The classification of land cover using eo-learn. Part 1

Hi, Habr! I present to your attention the translation of the article " Land Cover Classification with eo-learn: Part 1 " by Matic Lubej.

Part 2

Foreword

About six months ago, the first commit was made to the eo-learn repository on GitHub. Today, eo-learn has turned into a wonderful open source library, ready for use by anyone who is interested in EO (Earth Observation) data. Everyone in the Sinergise team was waiting for the moment of transition from the stage of building the necessary tools to the stage of their use for machine learning. It's time to introduce you to a series of articles on the classification of land cover using eo-learn

eo-learn is an open source Python library that acts as a bridge connecting Earth Observation / Remote Sensing with the Python machine learning library ecosystem. We have already written a separate post on our blog , which we recommend to read. The library uses primitives from the numpy and shapely libraries to store and manipulate satellite data. At the moment it is available in the GitHub repositories , and documentation is available via the corresponding link to ReadTheDocs .

Image from satellite Sentinel-2 and NDVI-mask of a small territory in Slovenia, in winter

To demonstrate the capabilities of eo-learn , we decided to use our multi-temporal pipeline to classify the cover of the territory of the Republic of Slovenia (the country where we live), using data for 2017. Since the complete procedure may be too complicated for one article, we decided to divide it into three parts. Due to this, there will be no need to skip steps and immediately go to machine learning - first we have to really understand the data with which we work. Each article will be accompanied by an example in the form of a Jupyter Notebook. Also, for those interested, we have already prepared a complete example covering all stages.

In the first article, we will guide you through the procedure for selecting / dividing the zone of interest (hereinafter - AOI, area of interest), and obtaining the necessary information, such as data from satellite sensors and cloud masks. We will also show an example of how to create a raster mask from vector data about the actual area coverage. All this is necessary steps to obtain a reliable result.
In the second part, we dive headlong into preparing the data for the machine learning procedure. This process involves taking random samples for training / validating pixels, removing cloud images, interpolating temporal data to fill holes, and so on.
The third part will be considered training and validation of the classifier, as well as, of course, beautiful graphics!

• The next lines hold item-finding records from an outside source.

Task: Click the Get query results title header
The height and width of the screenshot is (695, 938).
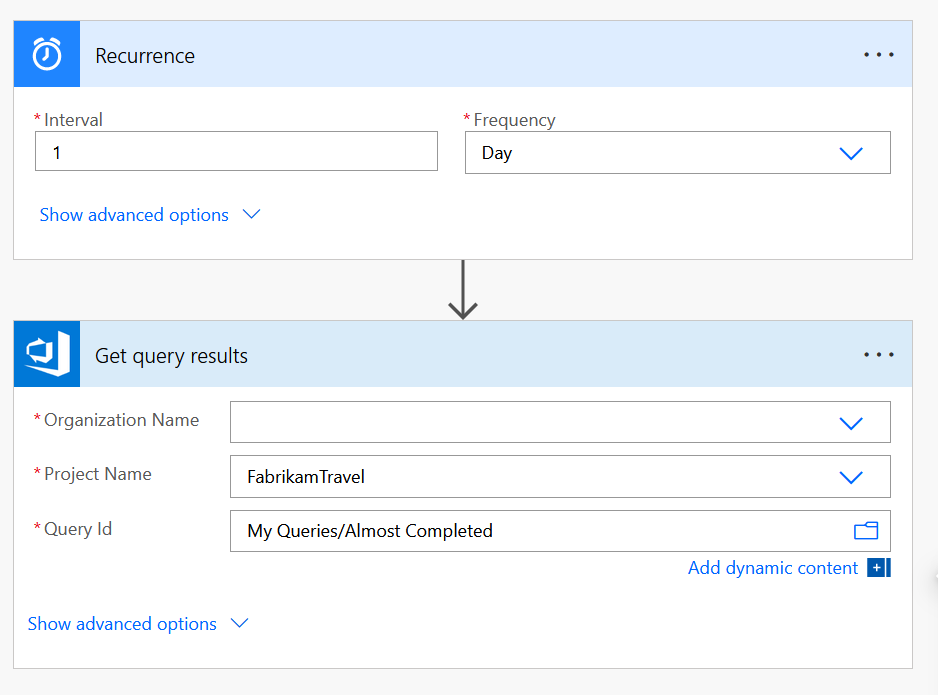Action: 171,356
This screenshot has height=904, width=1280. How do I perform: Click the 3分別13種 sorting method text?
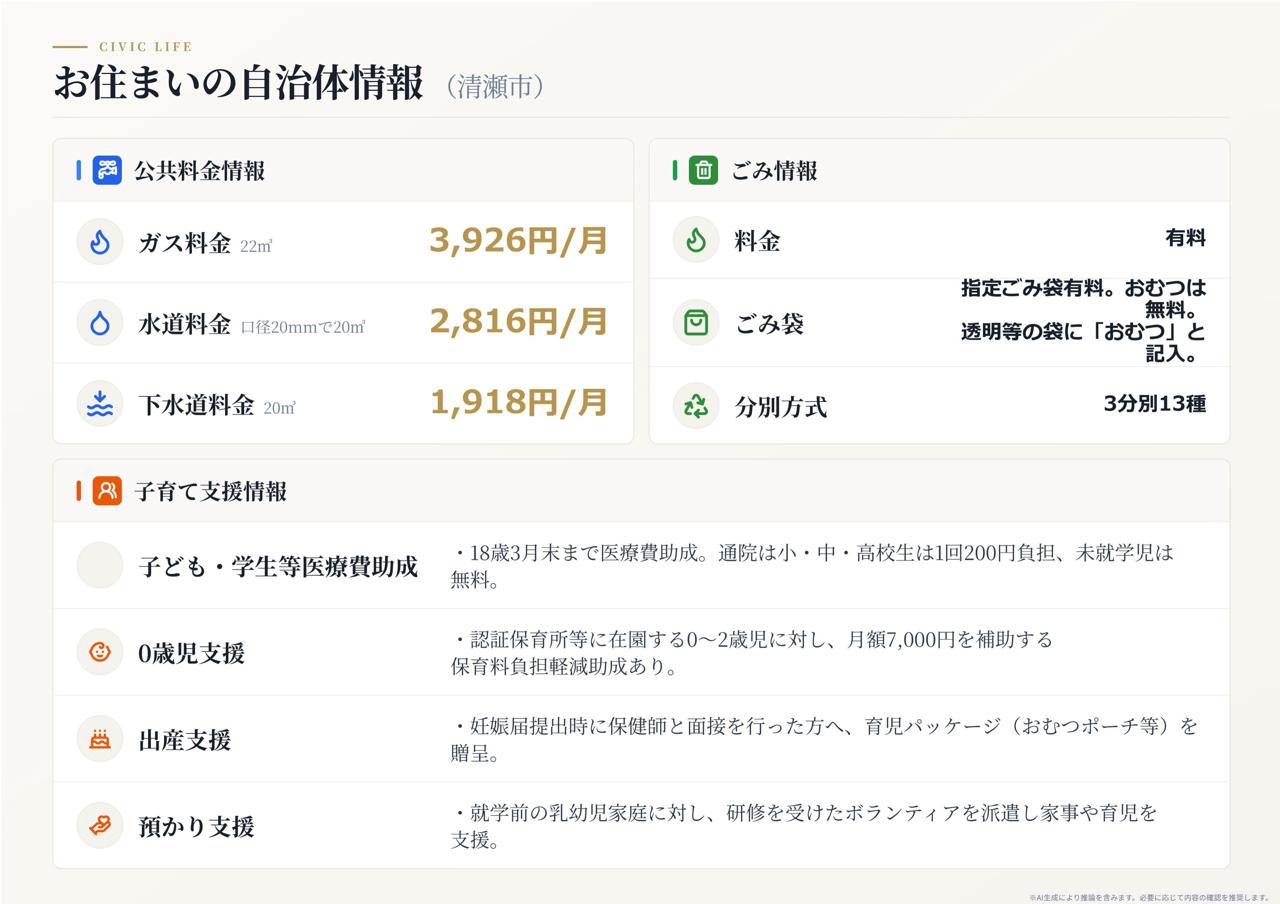pyautogui.click(x=1155, y=404)
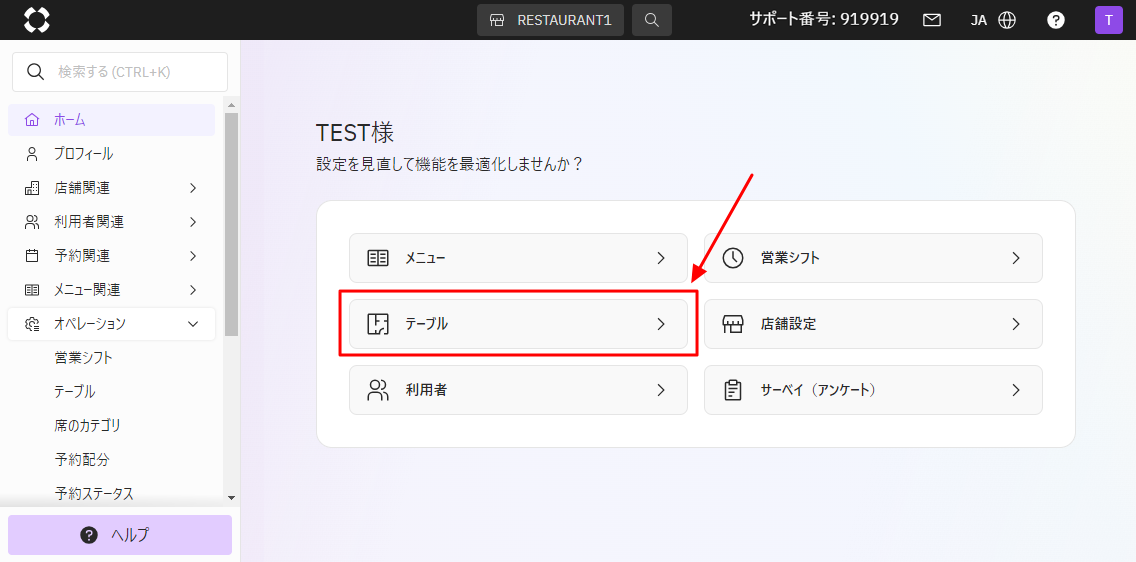This screenshot has width=1136, height=562.
Task: Select ホーム in the sidebar
Action: (70, 120)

Image from satellite Sentinel-2 and NDVI-mask of a small territory in Slovenia, in summer

Zone of interest? Choose!

The eo-learn library allows you to split AOI into small chunks that can be processed with limited computing resources. In this example, the border of Slovenia was taken from Natural Earth , however, you can select a zone of any size. We also added a buffer to the border, after which the AOI dimension was approximately 250x170 km. Using geopandas and shapely library magic, we created an AOI break tool. In this case, we divided the territory into 25x17 squares of the same size, with the result that we got ~ 300 fragments of 1000x1000 pixels, in a resolution of 10m. The decision about the division into fragments is made depending on the available computing power. As a result of this step, we get a list of squares covering AOI.

AOI (territory of Slovenia) is divided into small squares approximately 1000x1000 pixels in resolution of 10m.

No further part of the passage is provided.